[OSM-talk] [tagging] Feature Proposal - Voting - boolean values
James Livingston
doctau at mac.com
Sat Oct 3 10:45:32 BST 2009
On 03/10/2009, at 5:54 PM, Konrad Skeri wrote:
> Consensus will never happen and we don't have a dictator, which makes
> voting the option left.
I actually agree that we just need to pick one, and since "yes" seems
to be the most commonly used one, that should be it. However, I just
don't see how voting is going to help.
> There are a lot more mappers, especially newbees, that care a lot more
> what's on the wiki guidelines than what is being said in a
> 50-messages-a-day-thead on a mailing list only saying "i said" "no you
> said", and frankly isn't leading us anywhere.
I'm not saying that looking things up on the wiki is stupid, only the
voting. We obviously need a way of documenting tags, and the wiki can
do a fine job of that.
But how is having the exact same arguments on a wiki discussion page
(or spread across several) any better than the mailing list?
The problem isn't tied to a particular mechanism, it's a social
problem where we currently don't have any form if power structure, and
the one mechanism we have for choosing stuff (voting on the wiki)
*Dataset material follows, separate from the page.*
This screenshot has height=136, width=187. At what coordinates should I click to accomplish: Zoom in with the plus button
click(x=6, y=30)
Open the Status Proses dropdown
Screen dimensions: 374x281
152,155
isn't accepted by a whole bunch of people, and doesn't get the buy-in
it needs. I just don't think winning a wiki-vote 10-to-8 (or similar)
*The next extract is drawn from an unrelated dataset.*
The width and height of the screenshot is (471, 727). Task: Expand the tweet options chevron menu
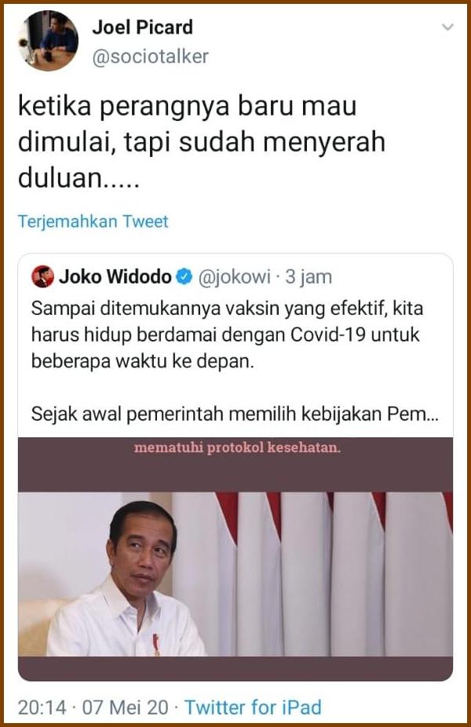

is enough to convince people that the community actually approves a
change.
> http://wiki.openstreetmap.org/wiki/Proposed_features
> But then again, you could argue that since it's on the wiki it's
> stupid and noone cares about that either.
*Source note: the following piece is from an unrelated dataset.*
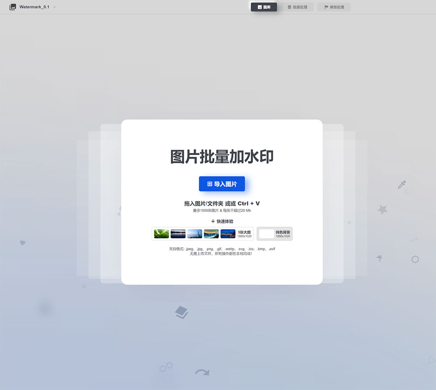Click the star icon on right side
The height and width of the screenshot is (390, 436).
coord(382,210)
People have argued before that require a majority of 15 votes is in no
way enough for changing existing tags that have any significant use.
Although the majority might be "yes", I would presume that "true" and
"1" also have significant use, or we wouldn't be having the debate.
> Or are you just opposing any idea that doesn't instantly answer the
> question of life,
> universe and everything. (Which is 42 by the way)
I'm opposing the wiki-voting process, because I think that it's
broken, and a sizable chunk of the community don't believe in it.